Texto mostrado:
%%
El muñequito suicida y el perro asesino
Zú. Así se llama mi tía. No, no
es un diminutivo de Susana; se llama Zulene y es brasilera. La historia es
apasionante, o al menos es de esas que improbablemente me sucedan a mí jamás,
porque pasa en las películas y a la gente con suerte. Y aunque muchas veces mi
vida sea dramática y peliculera, yo no soy una chica con suerte de la buena.
Zú era una bahiana más en las
playas de Ipanema hasta que al hermano de mi mamá y a mi papá (quienes eran
amigos desde antes del casamiento con mi madre) se les ocurrió visitar el
lugar. Asombrosamente mi tío y Zú se enamoraron en esa semana de vacaciones.
Cuando volvieron a la ciudad donde vivían, mi tío y Zú se siguieron enviando
correspondencia hasta que en otro encuentro él le pidió casamiento. Después de
casarse (en Brasil) vinieron a vivir a esta ciudad y aquí se quedaron. Tuvieron
cinco hijos, tan brasileros como argentinos. Y la casa de Zú siempre fue
divertida. Los brasileros tienen ese “no sé qué”, esa chispa bahiana, ese axé
incorporado, el tonito al hablar, ¡qué será que tienen! Pero me encantaba ir a
lo de Zú.
Tuvieron cinco hijos que se
convirtieron en mis únicos amigos durante mi estadía en el Pedagógico, el
Estrada y el Patris. Marina (dos años mayor que yo), Robertito (un año menor
que yo), Fernanda (dos años menor), Juliana de la misma edad que mi hermano
Federico (5 años menores) y Santiago de la misma edad que mi hermana Agostina (6
años menores que yo). No había ningún plan fuese más divertido que ir a lo de
Zú: siempre había algo para hacer. Marina no me prestaba mucha atención porque
mientras yo tenía catorce y jugaba con Robertito al mortal-kombat, ella tenía
dieciséis y ya tenía novio. Pero a Fernanda y a Juliana les leía cuentos de
terror. Me encantaba que me pidieran cuentos. A veces inventaba finales, porque
después de tantas noches se me acaban los relatos. Santiago se iba a dormir
temprano porque era más chico que todos.
Tenían un parque enorme, una
pileta que estaba siempre limpia, un tobogán, árboles donde trepar, un perro,
una casa enorme, muchos juegos y computadora con Internet. Desgraciadamente,
dirán unos. Afortunadamente, pensaran otros. Yo todavía no puedo decidirme.
Como siempre, me cuesta. El ingreso de la tecnología me trajo madurez y
sabiduría. Problemas existenciales y una puerta abierta a la realidad que
maquillaba todos los días antes de irme a dormir.
%%
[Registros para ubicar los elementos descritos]
%%
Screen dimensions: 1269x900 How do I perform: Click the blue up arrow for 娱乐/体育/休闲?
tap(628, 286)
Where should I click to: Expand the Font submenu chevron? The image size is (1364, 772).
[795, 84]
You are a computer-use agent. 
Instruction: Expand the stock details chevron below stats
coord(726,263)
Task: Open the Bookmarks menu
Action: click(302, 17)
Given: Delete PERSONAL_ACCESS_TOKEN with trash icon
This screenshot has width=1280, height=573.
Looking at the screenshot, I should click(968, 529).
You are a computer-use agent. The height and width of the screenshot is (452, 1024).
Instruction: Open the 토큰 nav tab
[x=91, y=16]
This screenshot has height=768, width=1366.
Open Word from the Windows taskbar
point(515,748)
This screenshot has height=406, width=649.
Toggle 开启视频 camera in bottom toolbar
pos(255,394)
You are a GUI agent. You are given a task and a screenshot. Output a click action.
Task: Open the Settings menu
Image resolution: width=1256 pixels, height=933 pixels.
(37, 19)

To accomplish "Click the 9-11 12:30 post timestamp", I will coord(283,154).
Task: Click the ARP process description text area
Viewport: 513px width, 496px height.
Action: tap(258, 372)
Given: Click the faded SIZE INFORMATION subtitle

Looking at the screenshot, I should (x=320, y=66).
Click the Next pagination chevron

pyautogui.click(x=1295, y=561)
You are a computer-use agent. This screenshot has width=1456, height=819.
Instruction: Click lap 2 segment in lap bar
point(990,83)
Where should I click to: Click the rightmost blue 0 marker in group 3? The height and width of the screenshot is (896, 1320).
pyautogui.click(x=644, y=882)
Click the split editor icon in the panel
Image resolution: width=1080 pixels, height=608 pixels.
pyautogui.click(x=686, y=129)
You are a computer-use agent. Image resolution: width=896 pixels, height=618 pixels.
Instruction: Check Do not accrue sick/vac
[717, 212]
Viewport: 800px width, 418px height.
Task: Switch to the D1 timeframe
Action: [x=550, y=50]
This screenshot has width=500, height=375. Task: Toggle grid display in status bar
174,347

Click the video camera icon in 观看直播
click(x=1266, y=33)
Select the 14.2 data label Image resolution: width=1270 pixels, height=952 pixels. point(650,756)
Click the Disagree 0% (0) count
%%
Ejercicio breve A: En el relato sobre Zú, ¿por qué Marina no le prestaba mucha atención a quien narra? Responde en una a tres oraciones.
Ejercicio breve B: Transcribe sin cambios las líneas de las entradas, comenzando en la que contiene "Click the video camera icon in 观看直播" y terminando al final de las entradas, ambas incluidas.
El texto y las entradas no tienen ninguna relación entre sí.

Resultado A: Porque quien narra tenía catorce años y jugaba al mortal-kombat con Robertito, mientras que Marina tenía dieciséis y ya tenía novio.

Resultado B:
Click the video camera icon in 观看直播
click(x=1266, y=33)
Select the 14.2 data label Image resolution: width=1270 pixels, height=952 pixels. point(650,756)
Click the Disagree 0% (0) count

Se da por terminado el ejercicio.